Главкон. Ясно, что он придет к такому выводу после тех наблюдений.

Сократ. Так как же? Вспомнив свое прежнее жилище, тамошнюю премудрость и сотоварищей по заключению, разве не сочтет он блаженством перемену своего положения и разве не пожалеет своих друзей?

…А если они воздавали там какие-нибудь почести и хвалу друг другу, награждая того, кто отличался наиболее острым зрением при наблюдении текущих мимо предметов и лучше других запоминал, что обычно появлялось сперва, что после, а что и одновременно, и на этом основании предсказывал грядущее, то, как ты думаешь, жаждал бы всего этого тот, кто уже освободился от уз, и разве завидовал бы он тем, кого почитают узники и кто среди них влиятелен?

…Если бы такой человек опять спустился туда и сел бы на то же самое место, разве не были бы его глаза охвачены мраком при таком внезапном уходе от света Солнца?

…А если бы ему снова пришлось состязаться с этими вечными узниками, разбирая значение тех теней?

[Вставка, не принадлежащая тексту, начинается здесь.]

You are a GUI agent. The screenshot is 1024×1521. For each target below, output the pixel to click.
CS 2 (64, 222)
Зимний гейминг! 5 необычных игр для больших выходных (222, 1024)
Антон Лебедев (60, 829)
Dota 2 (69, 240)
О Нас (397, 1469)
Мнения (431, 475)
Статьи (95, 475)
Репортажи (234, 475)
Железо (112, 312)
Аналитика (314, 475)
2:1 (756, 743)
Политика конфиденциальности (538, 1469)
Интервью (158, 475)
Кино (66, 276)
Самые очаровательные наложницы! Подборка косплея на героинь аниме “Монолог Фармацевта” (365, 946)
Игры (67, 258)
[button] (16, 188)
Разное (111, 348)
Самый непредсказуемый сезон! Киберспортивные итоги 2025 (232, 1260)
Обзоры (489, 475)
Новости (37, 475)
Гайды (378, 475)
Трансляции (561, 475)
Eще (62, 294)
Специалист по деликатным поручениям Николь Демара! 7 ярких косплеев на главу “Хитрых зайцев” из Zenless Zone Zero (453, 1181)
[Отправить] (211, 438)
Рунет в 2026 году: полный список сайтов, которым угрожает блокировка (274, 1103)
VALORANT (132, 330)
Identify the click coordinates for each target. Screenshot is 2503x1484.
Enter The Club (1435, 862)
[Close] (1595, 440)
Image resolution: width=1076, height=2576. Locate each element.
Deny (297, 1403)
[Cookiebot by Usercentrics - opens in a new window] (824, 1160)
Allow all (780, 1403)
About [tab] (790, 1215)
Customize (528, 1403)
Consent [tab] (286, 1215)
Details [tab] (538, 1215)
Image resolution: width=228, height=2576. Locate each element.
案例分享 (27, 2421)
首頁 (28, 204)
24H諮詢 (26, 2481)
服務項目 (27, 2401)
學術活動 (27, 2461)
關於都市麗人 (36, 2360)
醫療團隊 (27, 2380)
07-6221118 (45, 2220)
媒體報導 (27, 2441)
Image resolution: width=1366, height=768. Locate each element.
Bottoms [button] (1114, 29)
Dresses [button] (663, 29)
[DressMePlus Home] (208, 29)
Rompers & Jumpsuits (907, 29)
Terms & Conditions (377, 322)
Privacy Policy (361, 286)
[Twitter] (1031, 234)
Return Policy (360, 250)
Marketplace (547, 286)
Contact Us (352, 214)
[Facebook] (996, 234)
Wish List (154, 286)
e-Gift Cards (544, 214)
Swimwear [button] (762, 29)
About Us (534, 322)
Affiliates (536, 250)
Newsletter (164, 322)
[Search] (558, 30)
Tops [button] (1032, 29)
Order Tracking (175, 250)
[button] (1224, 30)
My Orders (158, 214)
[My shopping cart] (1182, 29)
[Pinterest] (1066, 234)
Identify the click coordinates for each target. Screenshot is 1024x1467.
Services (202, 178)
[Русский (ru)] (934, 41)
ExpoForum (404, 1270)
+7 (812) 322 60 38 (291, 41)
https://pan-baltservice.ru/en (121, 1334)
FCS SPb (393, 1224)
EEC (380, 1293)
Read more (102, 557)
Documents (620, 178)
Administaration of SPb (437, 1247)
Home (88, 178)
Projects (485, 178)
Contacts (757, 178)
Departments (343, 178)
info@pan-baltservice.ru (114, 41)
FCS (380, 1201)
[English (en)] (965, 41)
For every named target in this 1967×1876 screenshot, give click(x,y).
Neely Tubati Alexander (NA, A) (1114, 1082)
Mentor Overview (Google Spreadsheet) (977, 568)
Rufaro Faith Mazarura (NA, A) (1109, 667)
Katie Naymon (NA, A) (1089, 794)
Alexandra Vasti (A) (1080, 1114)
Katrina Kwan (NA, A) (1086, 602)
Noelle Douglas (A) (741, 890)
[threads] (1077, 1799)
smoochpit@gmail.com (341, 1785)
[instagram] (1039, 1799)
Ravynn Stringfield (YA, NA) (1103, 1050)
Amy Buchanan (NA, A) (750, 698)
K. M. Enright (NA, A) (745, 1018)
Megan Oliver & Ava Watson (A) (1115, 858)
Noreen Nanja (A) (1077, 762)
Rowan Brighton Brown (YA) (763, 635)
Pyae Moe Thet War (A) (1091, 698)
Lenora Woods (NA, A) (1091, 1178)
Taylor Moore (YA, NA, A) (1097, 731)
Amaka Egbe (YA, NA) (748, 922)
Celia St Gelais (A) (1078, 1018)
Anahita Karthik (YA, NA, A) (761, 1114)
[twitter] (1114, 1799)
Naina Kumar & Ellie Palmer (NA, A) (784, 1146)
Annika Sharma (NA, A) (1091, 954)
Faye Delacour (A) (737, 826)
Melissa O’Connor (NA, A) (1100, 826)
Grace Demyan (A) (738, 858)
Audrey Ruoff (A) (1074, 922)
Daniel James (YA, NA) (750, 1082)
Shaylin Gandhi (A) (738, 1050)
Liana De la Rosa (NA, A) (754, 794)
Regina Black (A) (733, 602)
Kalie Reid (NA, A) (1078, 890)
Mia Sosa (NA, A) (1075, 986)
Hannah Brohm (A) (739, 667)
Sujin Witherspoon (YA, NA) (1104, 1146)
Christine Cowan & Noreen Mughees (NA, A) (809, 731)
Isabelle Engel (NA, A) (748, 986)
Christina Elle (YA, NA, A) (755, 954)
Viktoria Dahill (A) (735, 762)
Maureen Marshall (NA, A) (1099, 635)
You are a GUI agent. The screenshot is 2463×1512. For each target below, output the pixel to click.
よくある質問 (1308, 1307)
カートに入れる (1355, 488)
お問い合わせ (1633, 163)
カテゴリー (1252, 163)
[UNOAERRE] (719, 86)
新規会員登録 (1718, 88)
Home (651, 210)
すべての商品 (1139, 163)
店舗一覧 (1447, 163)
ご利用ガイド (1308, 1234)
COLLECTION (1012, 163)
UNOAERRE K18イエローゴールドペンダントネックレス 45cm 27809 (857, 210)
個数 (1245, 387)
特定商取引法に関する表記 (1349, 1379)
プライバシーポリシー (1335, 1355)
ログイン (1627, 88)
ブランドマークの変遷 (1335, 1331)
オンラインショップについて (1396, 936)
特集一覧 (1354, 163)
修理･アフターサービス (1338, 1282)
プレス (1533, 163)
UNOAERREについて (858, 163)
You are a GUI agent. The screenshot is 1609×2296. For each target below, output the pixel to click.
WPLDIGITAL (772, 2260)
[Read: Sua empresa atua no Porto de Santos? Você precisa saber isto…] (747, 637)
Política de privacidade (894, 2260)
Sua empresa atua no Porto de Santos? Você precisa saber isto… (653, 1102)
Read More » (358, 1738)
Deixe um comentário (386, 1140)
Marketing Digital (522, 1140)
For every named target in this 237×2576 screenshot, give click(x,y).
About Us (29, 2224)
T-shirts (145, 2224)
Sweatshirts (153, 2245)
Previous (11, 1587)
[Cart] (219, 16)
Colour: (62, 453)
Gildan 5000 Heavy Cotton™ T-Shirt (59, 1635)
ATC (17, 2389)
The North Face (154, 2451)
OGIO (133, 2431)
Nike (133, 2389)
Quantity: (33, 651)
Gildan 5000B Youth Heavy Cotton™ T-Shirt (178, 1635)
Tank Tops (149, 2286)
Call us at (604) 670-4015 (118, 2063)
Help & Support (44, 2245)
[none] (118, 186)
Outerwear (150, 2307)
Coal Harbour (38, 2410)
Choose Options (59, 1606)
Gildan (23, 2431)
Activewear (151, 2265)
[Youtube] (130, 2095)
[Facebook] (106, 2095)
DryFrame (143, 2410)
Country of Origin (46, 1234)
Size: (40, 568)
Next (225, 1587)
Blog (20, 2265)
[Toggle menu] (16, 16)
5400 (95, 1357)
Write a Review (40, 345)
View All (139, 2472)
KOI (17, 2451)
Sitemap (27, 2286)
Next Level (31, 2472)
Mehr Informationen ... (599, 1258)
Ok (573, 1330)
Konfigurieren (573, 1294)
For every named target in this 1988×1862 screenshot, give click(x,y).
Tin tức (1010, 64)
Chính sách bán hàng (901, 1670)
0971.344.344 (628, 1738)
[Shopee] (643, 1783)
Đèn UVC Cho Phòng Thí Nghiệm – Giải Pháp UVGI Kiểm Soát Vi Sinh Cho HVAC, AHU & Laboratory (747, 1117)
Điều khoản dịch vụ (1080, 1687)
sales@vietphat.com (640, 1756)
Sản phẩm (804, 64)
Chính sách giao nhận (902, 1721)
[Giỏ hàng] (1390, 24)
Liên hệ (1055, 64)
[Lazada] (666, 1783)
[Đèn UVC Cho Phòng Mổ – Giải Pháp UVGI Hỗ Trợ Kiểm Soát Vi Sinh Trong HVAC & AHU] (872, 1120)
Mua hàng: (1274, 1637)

Пока его зрение не притупится и глаза не привыкнут – а на это потребовалось бы немалое время, – разве не казался бы он смешон? О нем стали бы говорить, что из своего восхождения он вернулся с испорченным зрением, а значит, не стоит даже и пытаться идти ввысь. А кто принялся бы освобождать узников, чтобы повести их ввысь, того разве они не убили бы, попадись он им в руки?

Главкон: Непременно убили бы.

Сократ: Так вот, дорогой мой Глав кон, это уподобление следует применить ко всему, что было сказано ранее: область, охватываемая зрением, подобна тюремному жилищу, а свет от огня уподобляется в ней мощи Солнца. Восхождение и созерцание вещей, находящихся в вышине, – это подъем души в область умопостигаемого. Если ты все это допустишь, то постигнешь мою заветную мысль – коль скоро ты стремишься ее узнать, – а уж Богу ведомо, верна ли она. Итак, вот что мне видится: в том, что познаваемо, идея блага – это предел, и она с трудом различима, но стоит только ее там различить, как отсюда напрашивается вывод, что именно она – причина всего правильного и прекрасного. В области видимого она порождает свет и его владыку, а в области умопостигаемого она сама – владычица, от которой зависят истина и разумение, и на нее должен взирать тот, кто хочет сознательно действовать как в частной, так и в общественной жизни.

…Тогда будь со мной заодно еще вот в чем: не удивляйся, что пришедшие ко всему этому не хотят заниматься человеческими делами; их души всегда стремятся ввысь. [Т. 3. Государство. 514a-517d. С. 295–298]

…Всякий, кто соображает, вспомнил бы, что есть два рода нарушения зрения, то есть [оно нарушается] по двум причинам: либо когда переходят из света в темноту, либо из темноты – на свет. То же самое происходит и с душой; это можно понять, видя, как иногда душа находится в замешательстве и не способна что-либо разглядеть. Вместо того чтобы бессмысленно смеяться, лучше понаблюдать, пришла ли эта душа из более светлой жизни и потому с непривычки омрачилась, или же, наоборот, перейдя от полного невежества к светлой жизни, она ослеплена ярким сиянием: такое ее состояние и такую жизнь можно счесть блаженством, той же, первой, посочувствовать. Если же при взгляде на нее кого-то все-таки разбирает смех, пусть он меньше смеется над ней, чем над той, что явилась сверху, из света. [Т. 3. Государство. 518 a-b. С. 299]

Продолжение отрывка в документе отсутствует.